GOAL OF THE EXERCISE = Only an exact copy belongs in the answer: the line with "The width and height of the screenshot is (588, 371)." and every line after it through the end of the records, pictures left out.
*** Block opens ***
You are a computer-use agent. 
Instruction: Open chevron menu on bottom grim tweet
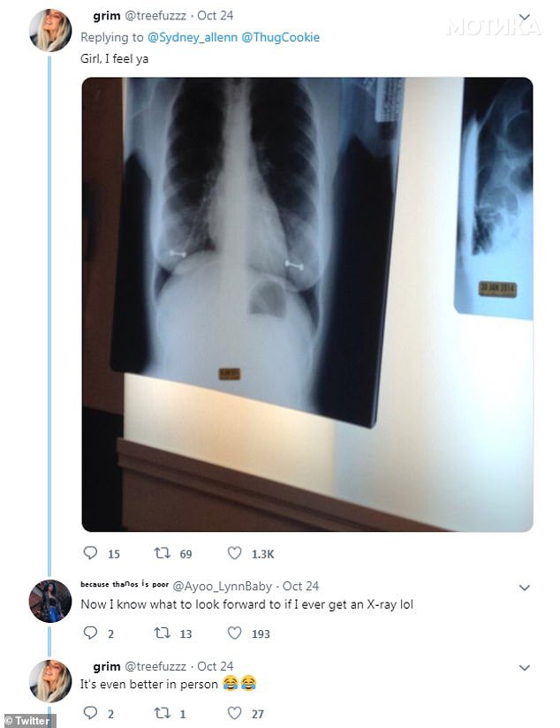coord(525,668)
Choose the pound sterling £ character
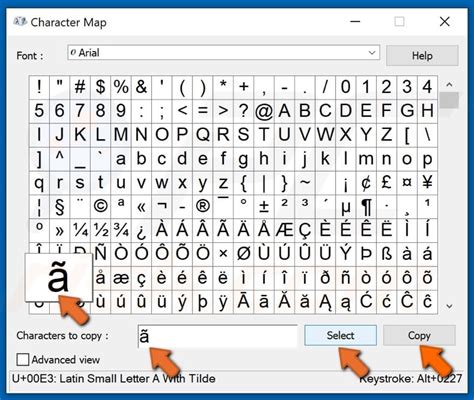The image size is (474, 400). coord(386,183)
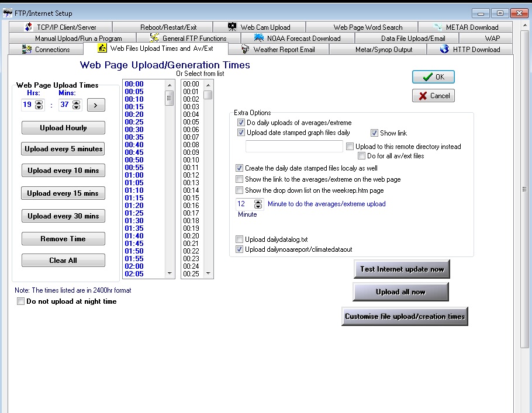Open the Data File Upload/Email tab
This screenshot has height=413, width=532.
point(413,38)
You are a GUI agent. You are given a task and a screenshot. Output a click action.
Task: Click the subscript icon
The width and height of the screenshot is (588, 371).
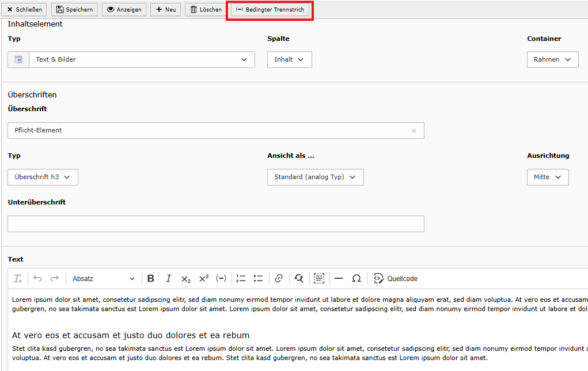(x=185, y=279)
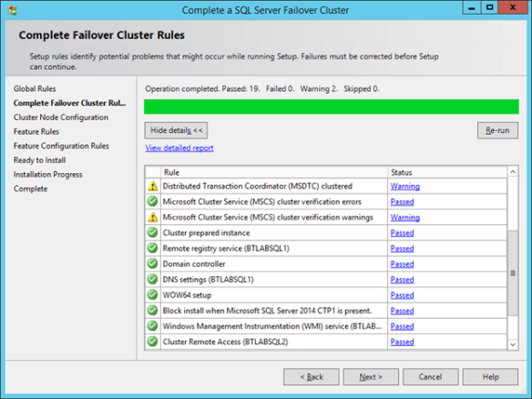The width and height of the screenshot is (532, 399).
Task: Click the warning icon for MSCS verification warnings
Action: click(x=153, y=217)
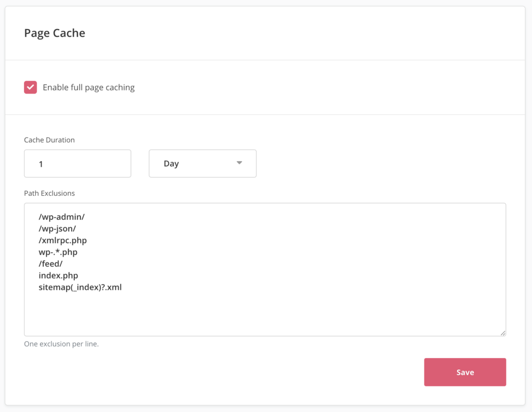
*** Block closes ***
TASK SOLUTION =
The width and height of the screenshot is (588, 371).
(x=185, y=279)
The width and height of the screenshot is (532, 399).
Task: Click the warning icon for MSCS verification warnings
Action: click(x=153, y=217)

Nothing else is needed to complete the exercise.